ED BARTLETT: Of Counsel
R. STEPHEN BROWNING: Retired

[BROWNING, KALECZYC, BERRY AND HOVEN, P.C. LOGO]

May 12, 2005

Alderwoods Group, Inc.
311 Elm St., Ste. 1000
Cincinnati, OH 45202

Jones Day
77 West Wacker Dr.
Chicago, IL 60601

    Re:
    Exchange Offer of $200,000,000 of 73/4% Senior Notes due 2012

Ladies and Gentlemen:

        We have acted as special local counsel for Alderwoods (Montana), Inc., a Montana corporation (the "Covered Guarantor), in connection with the offer and sale by Alderwoods Group, Inc., a Delaware corporation and a direct or indirect parent of the Covered Guarantor (the "Company"), of up to $200,000,000 aggregate principal amount of 73/4% Senior Notes due 2012 (the "Senior Notes"), pursuant to the Purchase Agreement, dated as of August 5, 2004 (the "Purchase Agreement"), among the Company, the subsidiary guarantors, including the Covered Guarantor, listed on Schedule A thereto (the "Guarantors"), and Banc of America Securities LLC and Morgan Stanley & Co. Incorporated (collectively, the "Initial Purchasers"). The Notes were issued pursuant to the Indenture, dated August 19, 2004 (the "Indenture"), between the Company, the Guarantors and Wells Fargo Bank, N.A., as trustee (the "Trustee").

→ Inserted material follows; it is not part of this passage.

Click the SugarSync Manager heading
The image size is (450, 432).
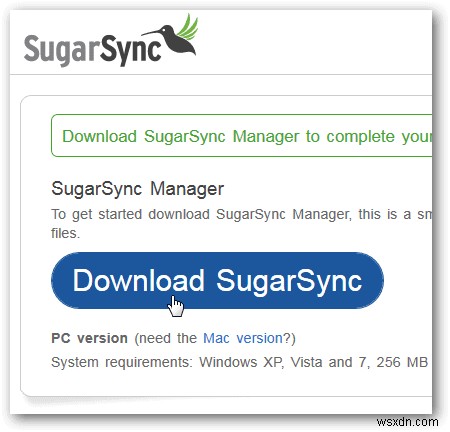137,189
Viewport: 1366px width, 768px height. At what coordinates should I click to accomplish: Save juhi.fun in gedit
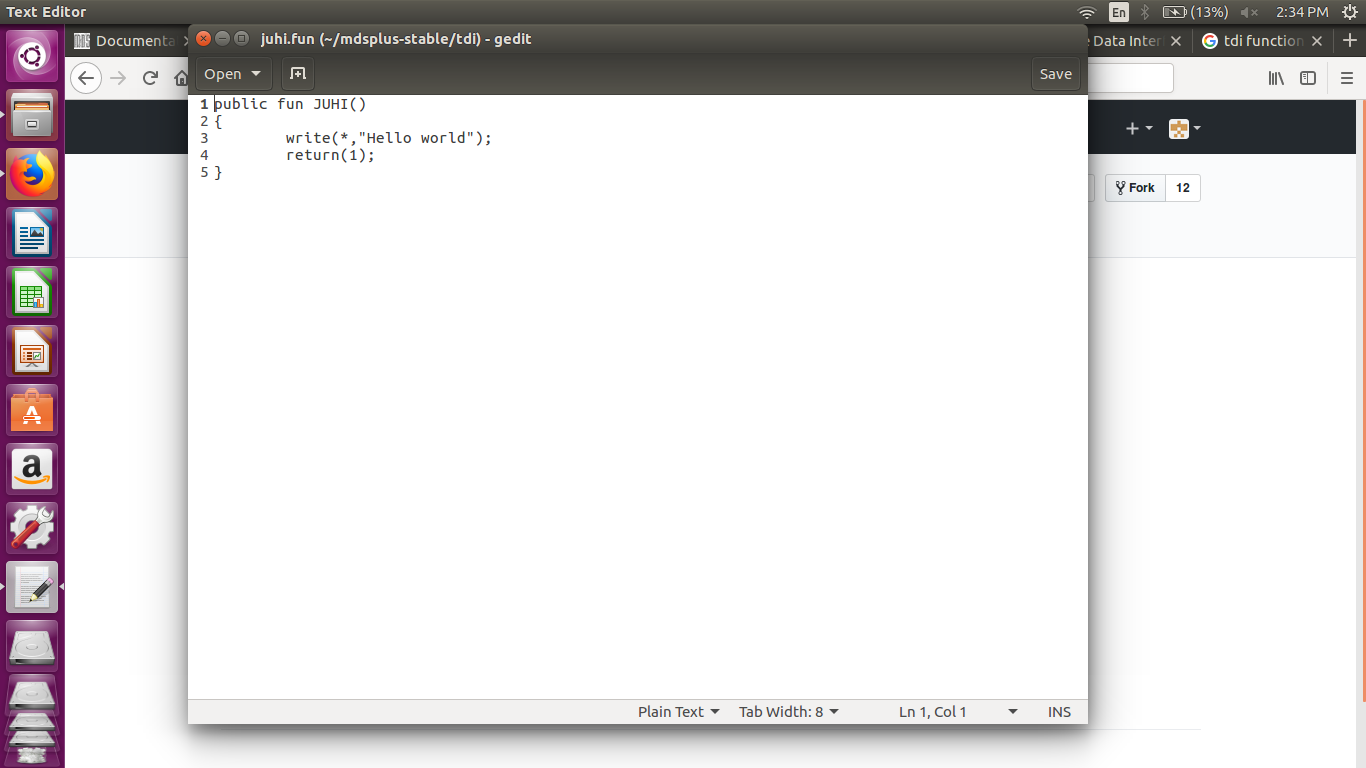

        As part of the issuance of the Senior Notes, the company executed a Registration Rights Agreement pursuant to which it is obliged to conduct an Exchange Offer to exchange all of the outstanding Senior Notes for an equal principal amount of notes that are registered under the Securities Act of 1933 as amended (the "Exchange Notes"). This opinion is furnished to you with respect to the Covered Guarantor's obligations under the Indenture with respect to the Exchange Notes. Except as otherwise defined herein, capitalized terms used in this opinion but not otherwise defined herein are used as defined in the Purchase Agreement and the Registration Rights Agreement.

        In connection with the opinions expressed herein, we have examined such documents, records and matters of law as we have deemed relevant or necessary for purposes of this opinion. Based upon the foregoing, and subject to the further assumptions, qualifications and limitations set forth herein, we are of the opinion that:

        The Covered Guarantor is a corporation validly existing and in good standing under the laws of the State of Montana.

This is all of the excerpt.